Provided entries
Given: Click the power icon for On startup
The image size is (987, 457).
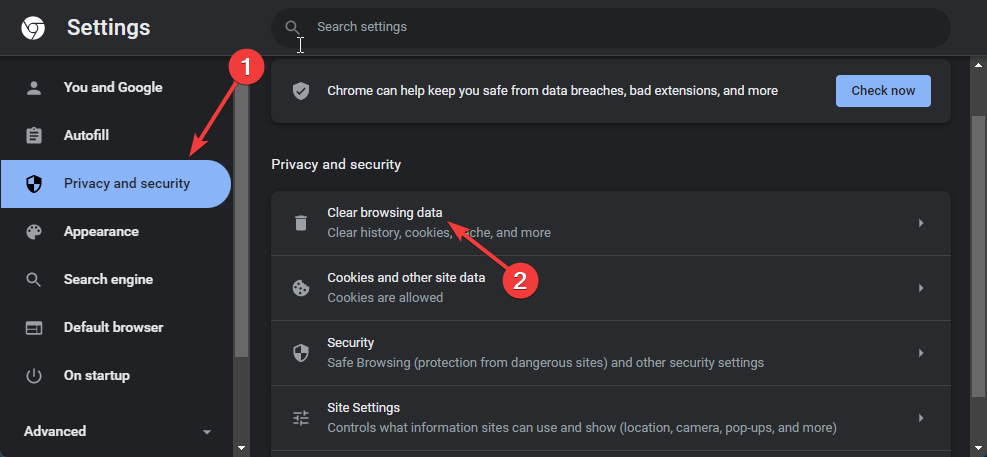Looking at the screenshot, I should tap(33, 376).
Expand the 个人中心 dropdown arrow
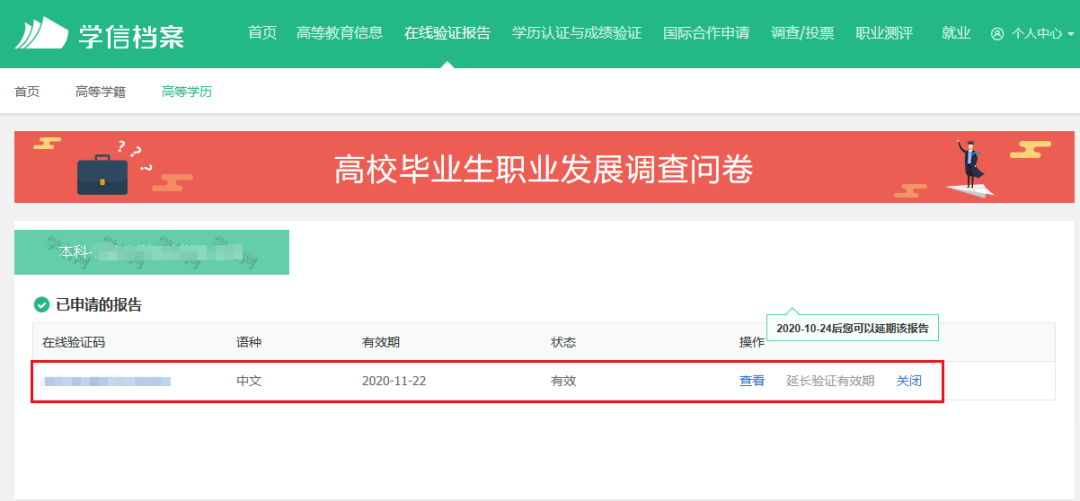Screen dimensions: 1080x501 click(1071, 34)
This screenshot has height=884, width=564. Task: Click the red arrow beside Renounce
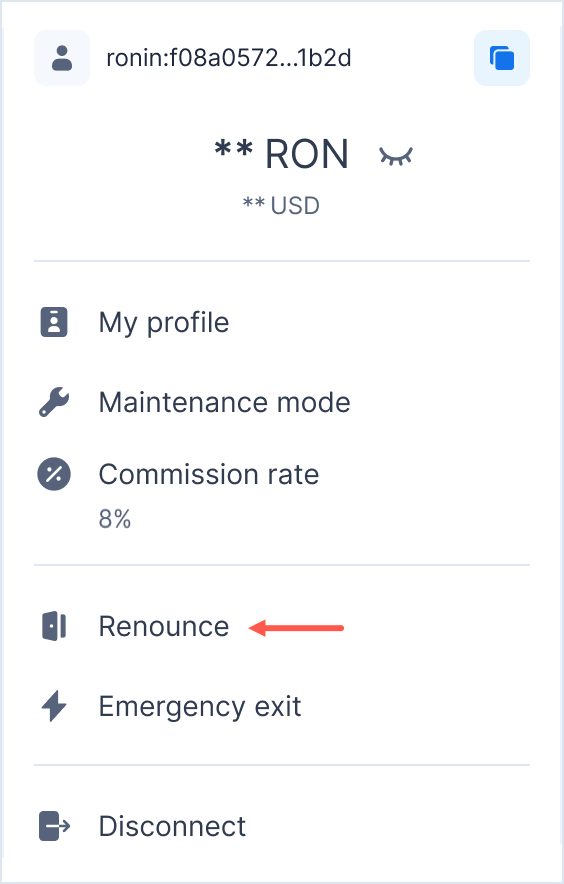point(296,627)
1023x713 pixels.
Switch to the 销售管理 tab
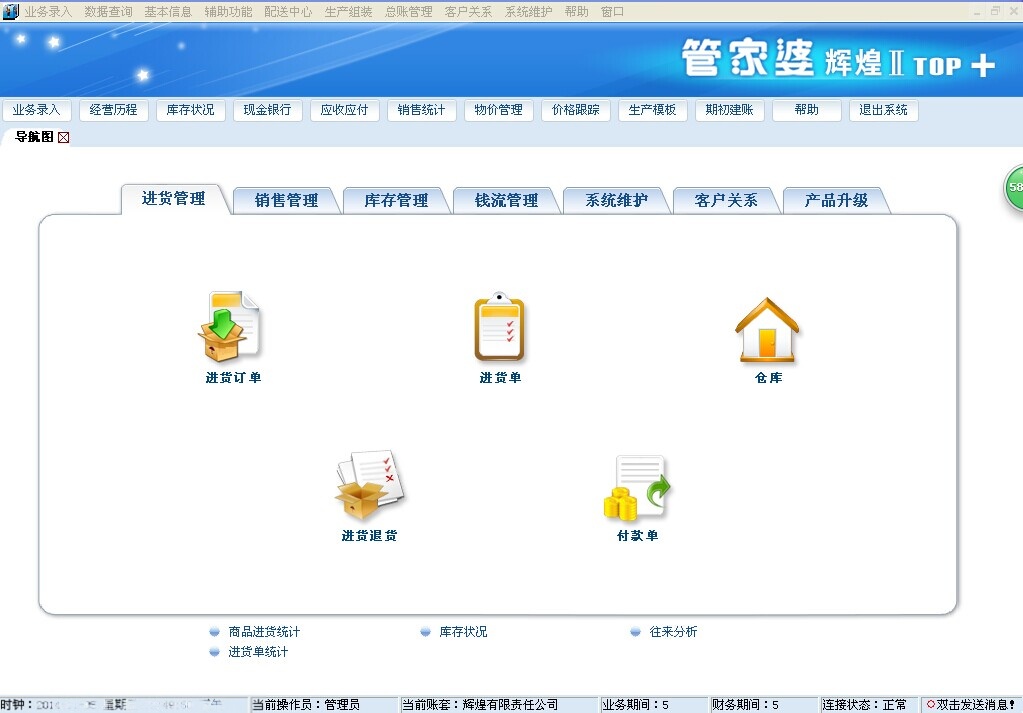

Exercise details
Please set the records down again exactly as written. The pictures should not be included.

Result for this exercise
Given: Click the power icon for On startup
The image size is (987, 457).
Looking at the screenshot, I should tap(33, 376).
Expand the 个人中心 dropdown arrow
Screen dimensions: 1080x501 click(1071, 34)
This screenshot has height=884, width=564. Task: Click the red arrow beside Renounce
point(296,627)
1023x713 pixels.
Switch to the 销售管理 tab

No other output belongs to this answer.